── DATA IN THIS EXERCISE ──
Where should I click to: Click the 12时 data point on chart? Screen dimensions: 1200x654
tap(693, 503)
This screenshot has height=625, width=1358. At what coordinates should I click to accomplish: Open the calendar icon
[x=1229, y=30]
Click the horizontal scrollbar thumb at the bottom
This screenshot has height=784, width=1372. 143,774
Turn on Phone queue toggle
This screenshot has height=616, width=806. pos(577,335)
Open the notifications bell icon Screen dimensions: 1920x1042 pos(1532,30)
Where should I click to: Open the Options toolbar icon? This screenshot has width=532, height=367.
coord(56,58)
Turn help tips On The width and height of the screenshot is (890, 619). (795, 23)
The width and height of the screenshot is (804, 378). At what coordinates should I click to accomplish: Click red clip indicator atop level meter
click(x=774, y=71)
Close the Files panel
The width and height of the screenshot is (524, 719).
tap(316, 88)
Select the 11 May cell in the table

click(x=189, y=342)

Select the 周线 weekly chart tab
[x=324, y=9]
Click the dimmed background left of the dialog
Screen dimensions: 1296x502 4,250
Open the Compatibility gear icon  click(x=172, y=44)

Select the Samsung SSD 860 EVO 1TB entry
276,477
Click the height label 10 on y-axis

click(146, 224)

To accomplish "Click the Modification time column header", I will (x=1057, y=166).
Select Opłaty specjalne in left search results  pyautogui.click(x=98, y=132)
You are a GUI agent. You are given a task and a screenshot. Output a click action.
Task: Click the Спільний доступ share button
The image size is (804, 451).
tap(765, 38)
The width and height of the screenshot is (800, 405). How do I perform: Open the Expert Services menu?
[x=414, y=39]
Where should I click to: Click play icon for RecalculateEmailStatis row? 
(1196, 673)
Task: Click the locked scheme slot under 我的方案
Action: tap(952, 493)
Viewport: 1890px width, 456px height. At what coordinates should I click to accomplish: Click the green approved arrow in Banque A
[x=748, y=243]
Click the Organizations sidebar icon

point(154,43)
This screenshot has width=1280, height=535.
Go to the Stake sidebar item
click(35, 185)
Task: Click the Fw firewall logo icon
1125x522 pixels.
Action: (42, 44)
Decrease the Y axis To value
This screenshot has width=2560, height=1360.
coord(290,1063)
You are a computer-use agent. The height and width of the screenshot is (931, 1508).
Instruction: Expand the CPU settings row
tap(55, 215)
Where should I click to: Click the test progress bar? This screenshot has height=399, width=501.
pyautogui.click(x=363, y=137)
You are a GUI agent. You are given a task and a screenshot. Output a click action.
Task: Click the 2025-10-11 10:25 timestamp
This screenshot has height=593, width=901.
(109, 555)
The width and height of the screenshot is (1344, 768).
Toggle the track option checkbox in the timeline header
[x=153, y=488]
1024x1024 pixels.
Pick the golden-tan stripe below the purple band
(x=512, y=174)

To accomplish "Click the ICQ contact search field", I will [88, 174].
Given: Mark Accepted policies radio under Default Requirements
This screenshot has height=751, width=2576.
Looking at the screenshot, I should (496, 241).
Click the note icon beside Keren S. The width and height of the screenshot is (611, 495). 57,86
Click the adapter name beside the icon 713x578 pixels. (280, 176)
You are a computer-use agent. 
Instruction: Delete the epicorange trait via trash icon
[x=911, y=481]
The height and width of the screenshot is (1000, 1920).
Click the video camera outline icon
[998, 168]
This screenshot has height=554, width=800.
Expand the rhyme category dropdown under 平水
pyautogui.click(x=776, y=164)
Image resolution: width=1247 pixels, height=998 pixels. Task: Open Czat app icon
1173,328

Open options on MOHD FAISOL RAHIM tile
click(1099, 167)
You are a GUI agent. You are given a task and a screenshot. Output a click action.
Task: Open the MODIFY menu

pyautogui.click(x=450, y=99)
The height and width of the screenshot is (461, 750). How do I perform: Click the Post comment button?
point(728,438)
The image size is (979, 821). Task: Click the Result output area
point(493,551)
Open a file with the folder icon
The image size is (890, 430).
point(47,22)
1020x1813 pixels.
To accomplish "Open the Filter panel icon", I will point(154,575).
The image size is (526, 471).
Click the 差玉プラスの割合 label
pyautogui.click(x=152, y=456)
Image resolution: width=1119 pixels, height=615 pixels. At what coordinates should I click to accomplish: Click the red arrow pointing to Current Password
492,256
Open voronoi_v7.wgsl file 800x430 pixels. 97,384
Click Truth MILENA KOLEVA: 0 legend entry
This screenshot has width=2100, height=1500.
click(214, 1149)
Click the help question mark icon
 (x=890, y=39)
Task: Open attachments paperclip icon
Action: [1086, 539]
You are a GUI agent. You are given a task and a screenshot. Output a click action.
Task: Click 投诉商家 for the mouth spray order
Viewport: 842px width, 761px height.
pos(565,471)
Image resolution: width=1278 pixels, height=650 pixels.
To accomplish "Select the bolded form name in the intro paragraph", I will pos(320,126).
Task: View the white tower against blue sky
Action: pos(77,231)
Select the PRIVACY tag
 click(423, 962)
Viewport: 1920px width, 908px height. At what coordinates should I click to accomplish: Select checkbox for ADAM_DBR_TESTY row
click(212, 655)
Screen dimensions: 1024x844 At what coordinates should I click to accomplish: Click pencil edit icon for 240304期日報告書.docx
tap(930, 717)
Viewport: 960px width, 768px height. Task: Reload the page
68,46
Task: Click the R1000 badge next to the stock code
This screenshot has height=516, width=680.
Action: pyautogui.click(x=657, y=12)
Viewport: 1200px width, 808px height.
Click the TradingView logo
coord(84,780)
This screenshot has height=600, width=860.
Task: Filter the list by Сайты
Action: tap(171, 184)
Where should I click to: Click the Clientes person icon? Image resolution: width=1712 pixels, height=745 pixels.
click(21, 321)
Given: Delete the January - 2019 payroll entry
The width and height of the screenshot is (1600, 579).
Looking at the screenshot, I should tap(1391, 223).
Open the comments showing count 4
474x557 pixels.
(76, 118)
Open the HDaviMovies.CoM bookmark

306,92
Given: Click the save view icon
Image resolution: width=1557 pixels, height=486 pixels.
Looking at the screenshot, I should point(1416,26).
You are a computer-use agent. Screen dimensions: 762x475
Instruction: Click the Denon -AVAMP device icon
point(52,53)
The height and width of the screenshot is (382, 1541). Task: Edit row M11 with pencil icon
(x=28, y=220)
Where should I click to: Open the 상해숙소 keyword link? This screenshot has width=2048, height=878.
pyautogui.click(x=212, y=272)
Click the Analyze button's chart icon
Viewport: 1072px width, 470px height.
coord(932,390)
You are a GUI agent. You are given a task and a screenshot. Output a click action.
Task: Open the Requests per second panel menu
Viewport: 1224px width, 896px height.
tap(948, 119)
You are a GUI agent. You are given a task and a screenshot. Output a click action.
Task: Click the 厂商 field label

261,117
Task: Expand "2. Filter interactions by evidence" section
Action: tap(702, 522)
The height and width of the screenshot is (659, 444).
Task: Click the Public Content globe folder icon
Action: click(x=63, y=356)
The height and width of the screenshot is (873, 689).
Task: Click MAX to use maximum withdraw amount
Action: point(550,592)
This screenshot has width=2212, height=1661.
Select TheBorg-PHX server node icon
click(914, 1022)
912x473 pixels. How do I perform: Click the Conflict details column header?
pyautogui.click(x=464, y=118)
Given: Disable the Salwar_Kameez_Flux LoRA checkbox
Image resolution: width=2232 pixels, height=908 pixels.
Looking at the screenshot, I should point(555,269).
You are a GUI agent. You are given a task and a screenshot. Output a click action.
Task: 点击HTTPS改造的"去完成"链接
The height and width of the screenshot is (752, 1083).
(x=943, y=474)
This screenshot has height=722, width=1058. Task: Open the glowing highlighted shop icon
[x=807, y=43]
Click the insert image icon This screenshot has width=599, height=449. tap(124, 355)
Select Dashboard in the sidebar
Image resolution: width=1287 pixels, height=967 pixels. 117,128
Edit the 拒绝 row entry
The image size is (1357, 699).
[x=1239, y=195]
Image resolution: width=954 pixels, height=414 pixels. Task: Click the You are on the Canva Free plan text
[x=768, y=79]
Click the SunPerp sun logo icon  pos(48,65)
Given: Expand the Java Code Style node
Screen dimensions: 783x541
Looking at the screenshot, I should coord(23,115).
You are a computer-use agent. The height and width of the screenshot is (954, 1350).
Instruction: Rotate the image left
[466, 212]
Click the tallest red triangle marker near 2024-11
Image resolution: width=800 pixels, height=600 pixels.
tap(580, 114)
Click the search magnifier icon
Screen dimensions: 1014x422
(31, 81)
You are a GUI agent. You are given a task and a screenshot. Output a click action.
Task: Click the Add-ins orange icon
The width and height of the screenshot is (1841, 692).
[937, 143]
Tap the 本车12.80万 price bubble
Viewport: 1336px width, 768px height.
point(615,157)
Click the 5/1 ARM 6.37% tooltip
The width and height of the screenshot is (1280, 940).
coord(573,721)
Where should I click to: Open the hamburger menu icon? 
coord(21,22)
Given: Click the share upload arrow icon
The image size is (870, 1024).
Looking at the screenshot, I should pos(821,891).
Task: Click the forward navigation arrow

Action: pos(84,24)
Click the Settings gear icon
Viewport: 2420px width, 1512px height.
───
■ **TO DO**
When a line in the data above contains the string "share", copy that line.

■ **SOLUTION**
Task: Click the Спільний доступ share button
Given: Click the share upload arrow icon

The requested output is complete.